80.5 C’est ici que je suis venu. J’ai pris mon Ăąme de Fils de l’homme et me la suis travaillĂ©e par les ultimes touches, terminant le labeur de trente annĂ©es d’anĂ©antissement et de prĂ©paration pour aborder avec perfection mon ministĂšre. Maintenant, je vous demande de rester avec moi quelques jours dans cette taniĂšre. Ce sĂ©jour sera toujours moins dĂ©solĂ© car nous serons quatre amis pour nous dĂ©fendre contre les tristesses, les peurs, les tentations, les besoins de la chair. Moi, j’étais seul. Ce sera moins pĂ©nible parce que maintenant c’est l’étĂ©, et ici, en altitude, le vent des sommets tempĂšre la chaleur. Moi, j’y suis venu Ă  la fin de la lune de Tebet et le vent qui descendait des neiges du sommet Ă©tait glacial. Ce sĂ©jour sera moins torturant parce que plus court et parce que nous avons maintenant ce minimum de nourriture qui peut apaiser notre faim. Et, dans les gourdes que je vous ai fait donner par les bergers, il y a assez d’eau pour ce court sĂ©jour. Moi... Moi, j’ai besoin d’arracher deux Ăąmes Ă  Satan. Il n’y a que la pĂ©nitence qui puisse en venir Ă  bout. Je vous demande de l’aide. Cela servira aussi Ă  votre formation. Vous apprendrez comment on arrache les proies Ă  Mammon : moins par les mots que par le sacrifice... Les mots !... Le vacarme satanique empĂȘche qu’on les Ă©coute... Les Ăąmes qui sont la proie de l’Ennemi sont emportĂ©es dans un tourbillon de voix infernales... Voulez-vous rester avec moi ? Mais si vous, vous ne voulez pas, partez. Moi je reste. Nous nous retrouverons Ă  Tecua, prĂšs du marchĂ©.

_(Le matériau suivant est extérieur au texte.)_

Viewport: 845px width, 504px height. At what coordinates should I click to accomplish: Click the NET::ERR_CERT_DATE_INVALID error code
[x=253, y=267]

– Non, MaĂźtre, je ne t’abandonne pas » dit Jean, pendant qu’en mĂȘme temps Simon s’écrie :

« C’est pour nous Ă©lever que tu nous veux avec toi dans cette rĂ©demption. »

Judas... ne me paraĂźt pas trĂšs enthousiaste, mais il fait bonne figure au... destin et dit :

« Moi, je reste.

– Prenez alors les gourdes, les sacs et portez-les Ă  l’intĂ©rieur et, avant que le soleil ne soit brĂ»lant, coupez du bois et entassez-le prĂšs de l’ouverture. La nuit est froide ici, mĂȘme en Ă©tĂ©, et toutes les bĂȘtes ne sont pas inoffensives. Allumez tout de suite une branche de cette plante d’acacia gommeux. Cela brĂ»le bien. Nous regarderons dans les fissures pour chasser par le feu aspics et scorpions. Allez-y »...

Détail

Le Christ s'est préparé à sa mission.

Tebet : Mois à cheval sur décembre et janvier.